Festival Photo La Gacilly – Visions of the East
Until 30 September 2022
Over the years, the annual international photographic festival at La Gacilly in southern Brittany has acquired a reputation for journalistic fearlessness. From its onset, it has been unafraid to record uncompromising images of the effects of mankind’s inhumanity to its planet, alongside visually powerful political statements.
This year’s unblinking focus turns towards the east, where the new realities of life leave one feeling extremely unsettled and fearful. Afghanistan and Iran feature prominently in images which render viewers bereft of words.
In the West, we grumble about ‘a heatwave’ lasting a couple of weeks and the lack of rain for our manicured lawns.

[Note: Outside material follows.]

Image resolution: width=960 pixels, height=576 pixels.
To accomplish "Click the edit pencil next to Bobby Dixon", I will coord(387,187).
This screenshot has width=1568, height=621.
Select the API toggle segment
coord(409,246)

We have absolutely no idea.
In remote corners of Iran, drought and hunger have forced people out of a once-green and fertile rural paradise and into hastily constructed concrete apartment blocks rising up on the outskirts of ‘the grotesque metropolis of Tehran’. Wooden boats lie stranded on dried-out salty shores; children play on salt mountains; village dwellers are forced out of their homes, becoming nomadic exiles, who must look to the skies and parched rocky outcrops for shelter and shade.
This is the reality of the ‘climate change’ of which we speak blithely, the truth behind all the political ‘blah-blah-blah’.

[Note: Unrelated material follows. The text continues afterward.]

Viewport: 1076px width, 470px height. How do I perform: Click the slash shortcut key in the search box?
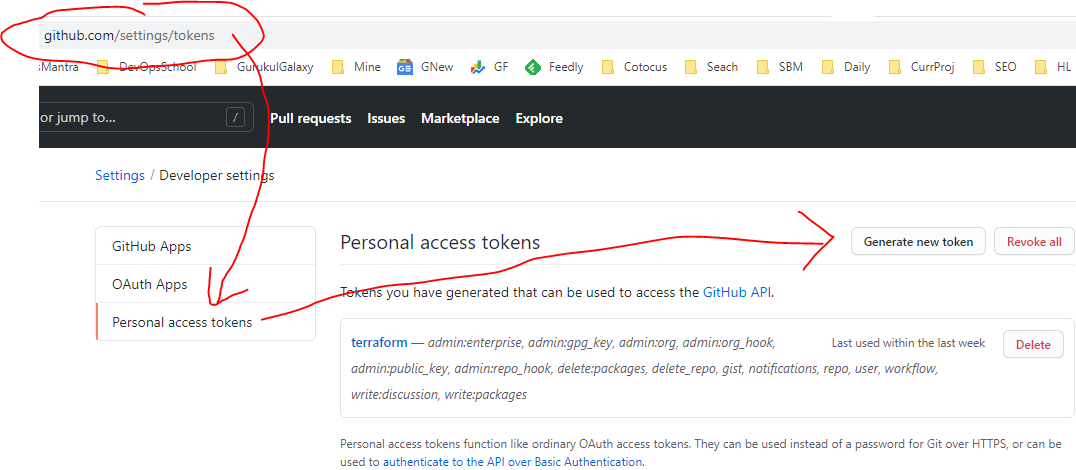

Women have rarely had it so bad since Kabul fell and the Taliban resumed control in Afghanistan. Their plight is worse than ever, not least because there have been years when things were changing, education for girls was spreading across the country, women were allowed to drive, to smoke, to wear make-up, to show their hair and their faces. No more.
Under successive oppressive regimes, many female journalists, photographers and war correspondents have carved out a special and privileged place. They are looked upon with bemusement, they are considered alien creatures, the ‘third sex’. In turn, they have shown themselves adept at, literally, going behind the veil, shining light onto the minutiae of life for ordinary people – especially women – who, day in and day out, undergo traumatic existences, out of public view.
Veronique de Viguerie lived in Kabul for a number of years and has covered events in
Afghanistan since the start of 2000. Her subjects are approached both as victims of two decades of bloody wars but also as human beings battling to preserve family life. She shines light through the darkness via the laughter of children, the resilience of the outcast Hazara community of Bamiyan and in the tenderness of an elderly peasant couple.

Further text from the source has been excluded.